Caring is the principle of a loving relationship. An example of such relationships can be seen among the women and women and the cassava. Entangling with the cassava, women deal with the difference of bodies, incorporating knowledge and ecological and agronomic practices of a range of agrobiodiversity (more than seventy varieties of cassava, for example), emphasizing how local agronomic knowledge embody the notion of diversity and oppose the "monoculture of the mind" of the modernist projects of agricultural development. The interlacing of the cassava and the women is mediated by an entity, the mother of the garden. An entity at once material-spiritual that determines relationships, thoughts and feelings in the agricultural practice. It is with the mother of the garden that the woman must have conversations so that she has healthy plants and the garden is protected, having good harvests.

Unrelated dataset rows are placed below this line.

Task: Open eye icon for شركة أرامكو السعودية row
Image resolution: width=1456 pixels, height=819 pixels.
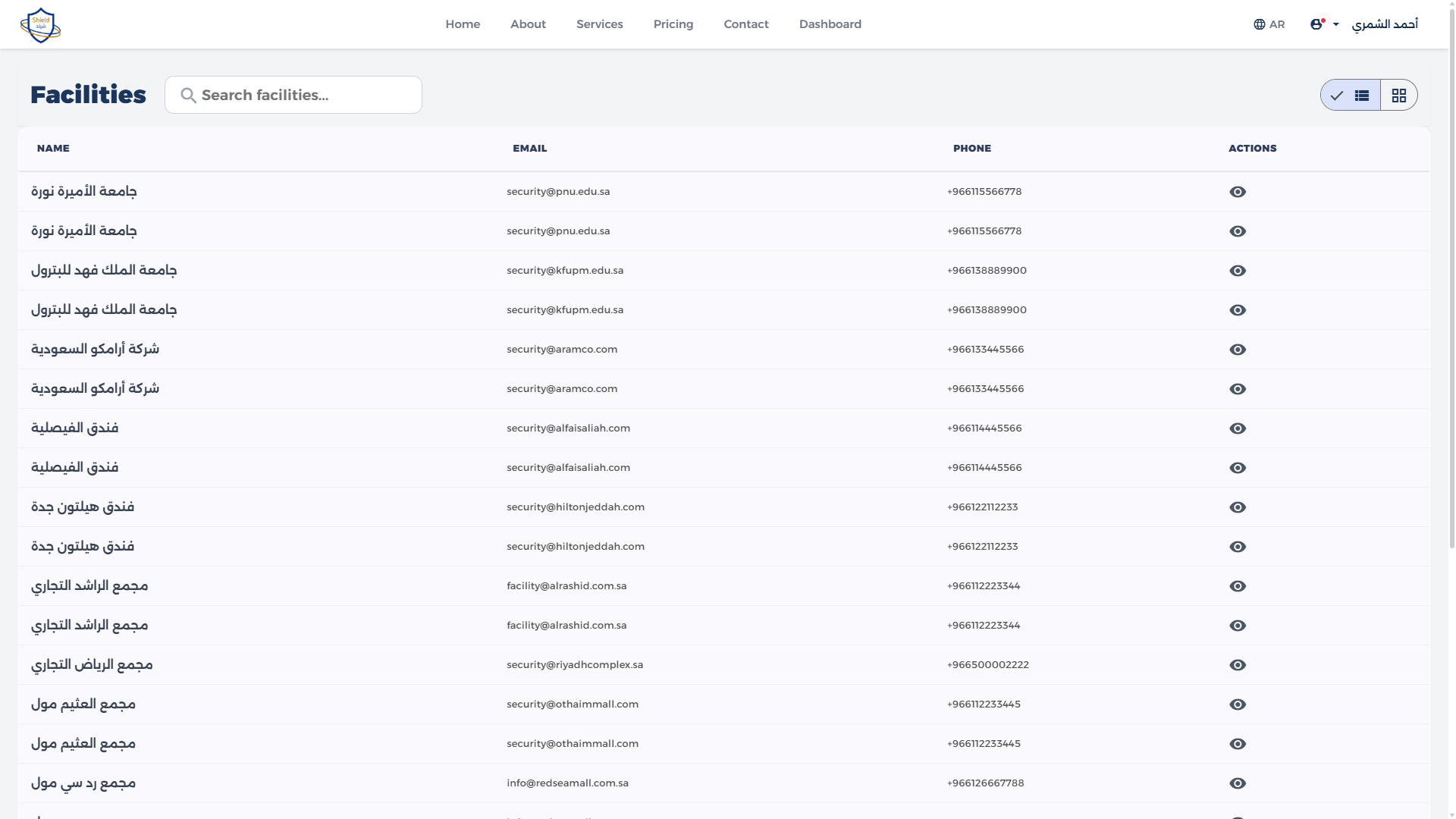Action: point(1238,349)
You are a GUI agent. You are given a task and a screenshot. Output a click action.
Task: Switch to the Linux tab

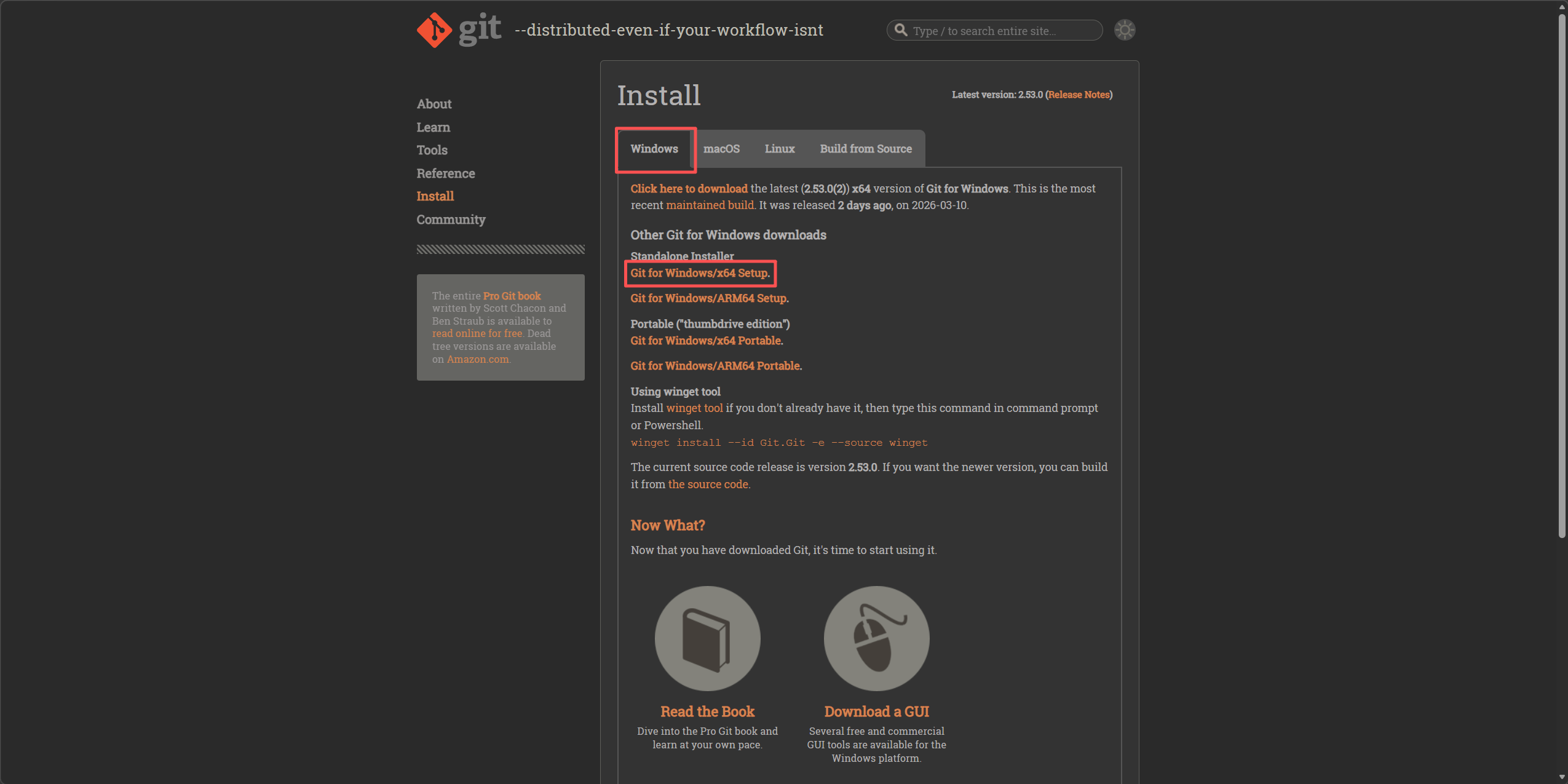pyautogui.click(x=779, y=149)
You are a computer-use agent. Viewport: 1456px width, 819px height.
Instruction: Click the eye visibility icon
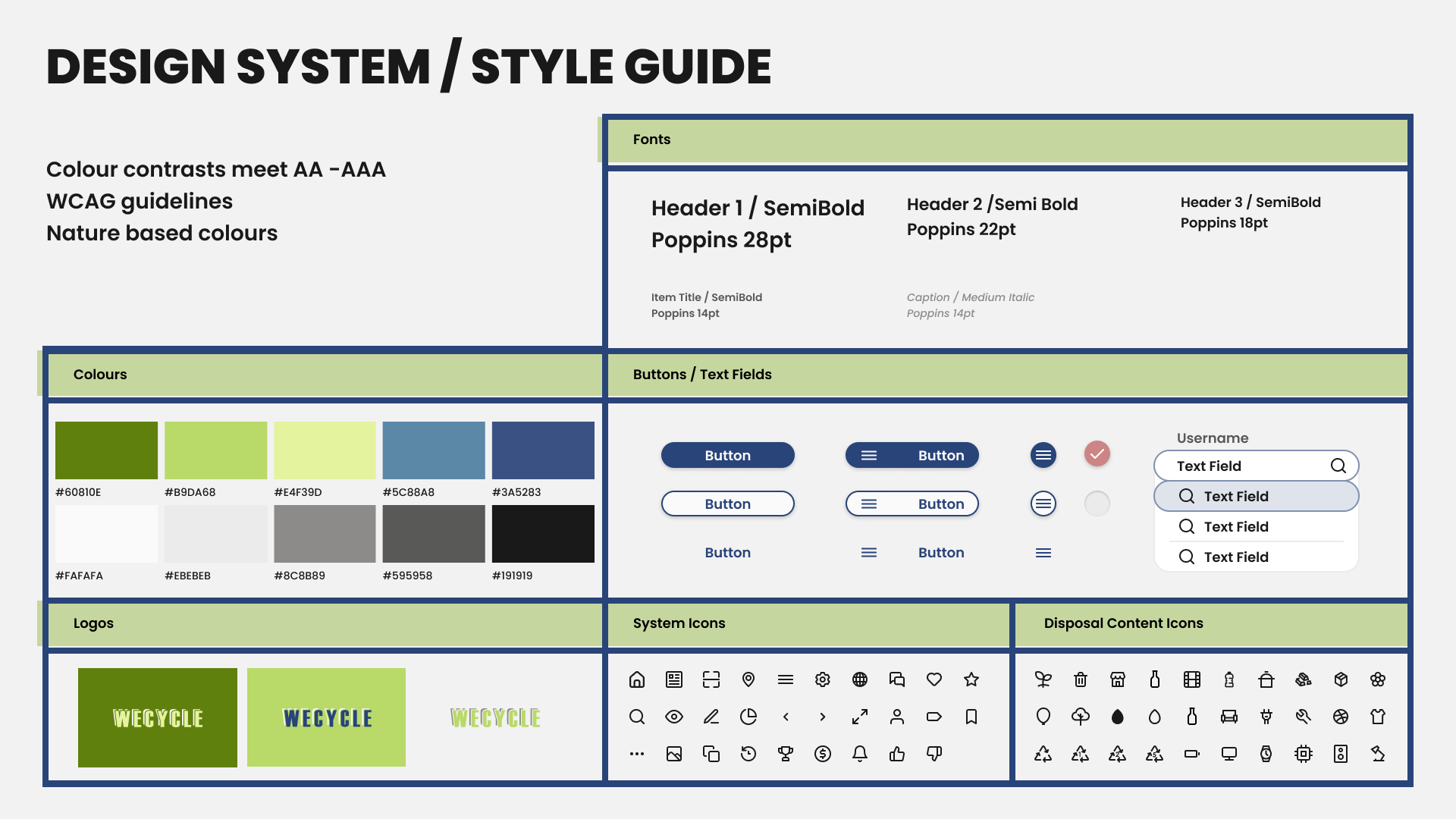click(674, 717)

To deal with this multiplicity of lives is to inhabit the world attentively to the ecological demands of dozens of species and varieties, the heterogeneity of the environments and the supply of the domestic demands, which represents, for the women, a company of high complexity. Managing relationships in this complex system is to manage the inherent risks of always uncertain relationships by ensuring a durability based on a close articulation between two spheres of action, that of plant management and that of temporal and spatial management of the agricultural systems.
This entangling is a launching into encounters that are intimate dances between different life-bodies. They are relationships that are made in movement. Follow the flow of these dances in a garden, in a yard and outside these - the entanglements between human and plant lives - is to be participants in events where people and plants meet at different paces and lives, seeking to engage their time and weave the texture of their worlds.
So by no means do I intend with these lines to represent the agricultural systems in Rio Negro and the relations that give them life, diversity and movement, for certainly the text I present here as a very brief essay are summaries of stories about humans and plants, daydreams about life lived in unique moments, from my own entanglement with plants and lives in Rio Negro.
 The agricultural systems of Rio Negro were turned into Intangible Heritage by the National Historical and Architectural Heritage Institute (IPHAN).
 Cardoso, Thiago 2010. Saber biodiverso: práticas e conhecimentos na agricultura indígena no Baixo Rio Negro. Manaus: EDUA.
 Monoculture of the mind, a metaphor derived from the agricultural and forestry practice of monoculture, which separates "scientifically" the forest domains from the agricultural domains and privileges, in the forest, the withdrawal of wood and in agriculture, the cultivation of a single product having capitalist objectives in view. According to Vandana Shiva, the monoculture of the mind, in promoting the disappearance of diversity in our perception, eliminates it from the world itself, it is a way of thinking that does not respond adequately to diversity.